==== Extracted information
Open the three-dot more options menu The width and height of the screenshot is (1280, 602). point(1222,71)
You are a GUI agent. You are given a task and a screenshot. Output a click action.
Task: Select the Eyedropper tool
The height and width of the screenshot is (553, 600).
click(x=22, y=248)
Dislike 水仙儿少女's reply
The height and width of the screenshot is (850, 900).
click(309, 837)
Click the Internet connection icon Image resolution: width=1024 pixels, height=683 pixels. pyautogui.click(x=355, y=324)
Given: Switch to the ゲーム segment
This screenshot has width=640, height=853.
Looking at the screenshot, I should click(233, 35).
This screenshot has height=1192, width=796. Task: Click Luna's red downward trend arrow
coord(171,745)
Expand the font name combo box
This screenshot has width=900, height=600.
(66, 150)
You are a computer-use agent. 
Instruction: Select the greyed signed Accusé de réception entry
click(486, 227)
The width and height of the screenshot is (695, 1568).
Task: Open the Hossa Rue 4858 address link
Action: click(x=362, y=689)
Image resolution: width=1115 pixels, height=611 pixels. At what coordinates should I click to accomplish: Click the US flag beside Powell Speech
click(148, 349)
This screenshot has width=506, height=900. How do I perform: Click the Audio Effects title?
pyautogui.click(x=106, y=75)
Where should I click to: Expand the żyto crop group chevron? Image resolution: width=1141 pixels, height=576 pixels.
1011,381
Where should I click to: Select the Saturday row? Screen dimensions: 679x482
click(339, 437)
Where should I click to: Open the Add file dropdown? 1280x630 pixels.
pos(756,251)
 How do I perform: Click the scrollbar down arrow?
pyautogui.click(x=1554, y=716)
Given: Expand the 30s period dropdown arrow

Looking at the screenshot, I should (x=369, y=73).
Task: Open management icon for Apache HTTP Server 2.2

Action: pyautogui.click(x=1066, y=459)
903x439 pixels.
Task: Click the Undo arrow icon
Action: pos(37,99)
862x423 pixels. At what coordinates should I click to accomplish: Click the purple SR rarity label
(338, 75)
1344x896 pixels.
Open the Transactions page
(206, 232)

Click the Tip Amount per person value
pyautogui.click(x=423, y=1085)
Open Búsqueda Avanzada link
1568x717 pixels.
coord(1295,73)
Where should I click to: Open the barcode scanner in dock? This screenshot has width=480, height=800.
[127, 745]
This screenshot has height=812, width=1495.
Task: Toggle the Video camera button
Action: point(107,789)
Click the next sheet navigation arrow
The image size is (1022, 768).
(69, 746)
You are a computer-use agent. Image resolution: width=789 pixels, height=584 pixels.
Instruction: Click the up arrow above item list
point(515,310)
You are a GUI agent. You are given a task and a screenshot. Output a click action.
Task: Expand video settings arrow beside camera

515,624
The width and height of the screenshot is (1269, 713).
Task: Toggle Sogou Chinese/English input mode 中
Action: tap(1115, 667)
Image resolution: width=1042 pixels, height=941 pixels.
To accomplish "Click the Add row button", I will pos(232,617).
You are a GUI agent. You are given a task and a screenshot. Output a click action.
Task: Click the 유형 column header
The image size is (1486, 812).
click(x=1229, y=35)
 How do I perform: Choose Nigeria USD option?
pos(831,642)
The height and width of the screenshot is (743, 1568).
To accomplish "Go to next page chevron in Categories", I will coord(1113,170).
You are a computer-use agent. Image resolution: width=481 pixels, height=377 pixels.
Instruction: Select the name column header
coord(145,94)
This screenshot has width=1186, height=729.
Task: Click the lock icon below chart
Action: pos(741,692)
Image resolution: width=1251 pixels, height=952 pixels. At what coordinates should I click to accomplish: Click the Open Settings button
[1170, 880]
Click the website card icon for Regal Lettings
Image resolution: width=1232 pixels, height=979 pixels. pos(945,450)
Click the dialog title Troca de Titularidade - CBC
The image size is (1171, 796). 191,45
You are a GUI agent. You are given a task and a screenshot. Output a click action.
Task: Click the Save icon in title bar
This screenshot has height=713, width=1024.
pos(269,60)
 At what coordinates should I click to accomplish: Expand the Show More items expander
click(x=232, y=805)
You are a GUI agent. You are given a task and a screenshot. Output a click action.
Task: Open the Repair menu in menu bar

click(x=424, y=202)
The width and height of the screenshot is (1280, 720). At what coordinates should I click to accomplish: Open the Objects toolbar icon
========
## Task directions
Write the data out once more, exactly as it was given.

## Result below
Open the three-dot more options menu The width and height of the screenshot is (1280, 602). point(1222,71)
You are a GUI agent. You are given a task and a screenshot. Output a click action.
Task: Select the Eyedropper tool
The height and width of the screenshot is (553, 600).
click(x=22, y=248)
Dislike 水仙儿少女's reply
The height and width of the screenshot is (850, 900).
click(309, 837)
Click the Internet connection icon Image resolution: width=1024 pixels, height=683 pixels. pyautogui.click(x=355, y=324)
Given: Switch to the ゲーム segment
This screenshot has width=640, height=853.
Looking at the screenshot, I should click(233, 35).
This screenshot has height=1192, width=796. Task: Click Luna's red downward trend arrow
coord(171,745)
Expand the font name combo box
This screenshot has width=900, height=600.
(66, 150)
You are a computer-use agent. 
Instruction: Select the greyed signed Accusé de réception entry
click(486, 227)
The width and height of the screenshot is (695, 1568).
Task: Open the Hossa Rue 4858 address link
Action: click(x=362, y=689)
Image resolution: width=1115 pixels, height=611 pixels. At what coordinates should I click to accomplish: Click the US flag beside Powell Speech
click(148, 349)
This screenshot has width=506, height=900. How do I perform: Click the Audio Effects title?
pyautogui.click(x=106, y=75)
Where should I click to: Expand the żyto crop group chevron? Image resolution: width=1141 pixels, height=576 pixels.
1011,381
Where should I click to: Select the Saturday row? Screen dimensions: 679x482
click(339, 437)
Where should I click to: Open the Add file dropdown? 1280x630 pixels.
pos(756,251)
 How do I perform: Click the scrollbar down arrow?
pyautogui.click(x=1554, y=716)
Given: Expand the 30s period dropdown arrow

Looking at the screenshot, I should (x=369, y=73).
Task: Open management icon for Apache HTTP Server 2.2

Action: pyautogui.click(x=1066, y=459)
903x439 pixels.
Task: Click the Undo arrow icon
Action: pos(37,99)
862x423 pixels. At what coordinates should I click to accomplish: Click the purple SR rarity label
(338, 75)
1344x896 pixels.
Open the Transactions page
(206, 232)

Click the Tip Amount per person value
pyautogui.click(x=423, y=1085)
Open Búsqueda Avanzada link
1568x717 pixels.
coord(1295,73)
Where should I click to: Open the barcode scanner in dock? This screenshot has width=480, height=800.
[127, 745]
This screenshot has height=812, width=1495.
Task: Toggle the Video camera button
Action: point(107,789)
Click the next sheet navigation arrow
The image size is (1022, 768).
(69, 746)
You are a computer-use agent. Image resolution: width=789 pixels, height=584 pixels.
Instruction: Click the up arrow above item list
point(515,310)
You are a GUI agent. You are given a task and a screenshot. Output a click action.
Task: Expand video settings arrow beside camera

515,624
The width and height of the screenshot is (1269, 713).
Task: Toggle Sogou Chinese/English input mode 中
Action: tap(1115, 667)
Image resolution: width=1042 pixels, height=941 pixels.
To accomplish "Click the Add row button", I will pos(232,617).
You are a GUI agent. You are given a task and a screenshot. Output a click action.
Task: Click the 유형 column header
The image size is (1486, 812).
click(x=1229, y=35)
 How do I perform: Choose Nigeria USD option?
pos(831,642)
The height and width of the screenshot is (743, 1568).
To accomplish "Go to next page chevron in Categories", I will coord(1113,170).
You are a computer-use agent. Image resolution: width=481 pixels, height=377 pixels.
Instruction: Select the name column header
coord(145,94)
This screenshot has width=1186, height=729.
Task: Click the lock icon below chart
Action: pos(741,692)
Image resolution: width=1251 pixels, height=952 pixels. At what coordinates should I click to accomplish: Click the Open Settings button
[1170, 880]
Click the website card icon for Regal Lettings
Image resolution: width=1232 pixels, height=979 pixels. pos(945,450)
Click the dialog title Troca de Titularidade - CBC
The image size is (1171, 796). 191,45
You are a GUI agent. You are given a task and a screenshot. Output a click action.
Task: Click the Save icon in title bar
This screenshot has height=713, width=1024.
pos(269,60)
 At what coordinates should I click to accomplish: Expand the Show More items expander
click(x=232, y=805)
You are a GUI agent. You are given a task and a screenshot. Output a click action.
Task: Open the Repair menu in menu bar

click(x=424, y=202)
The width and height of the screenshot is (1280, 720). At what coordinates should I click to accomplish: Open the Objects toolbar icon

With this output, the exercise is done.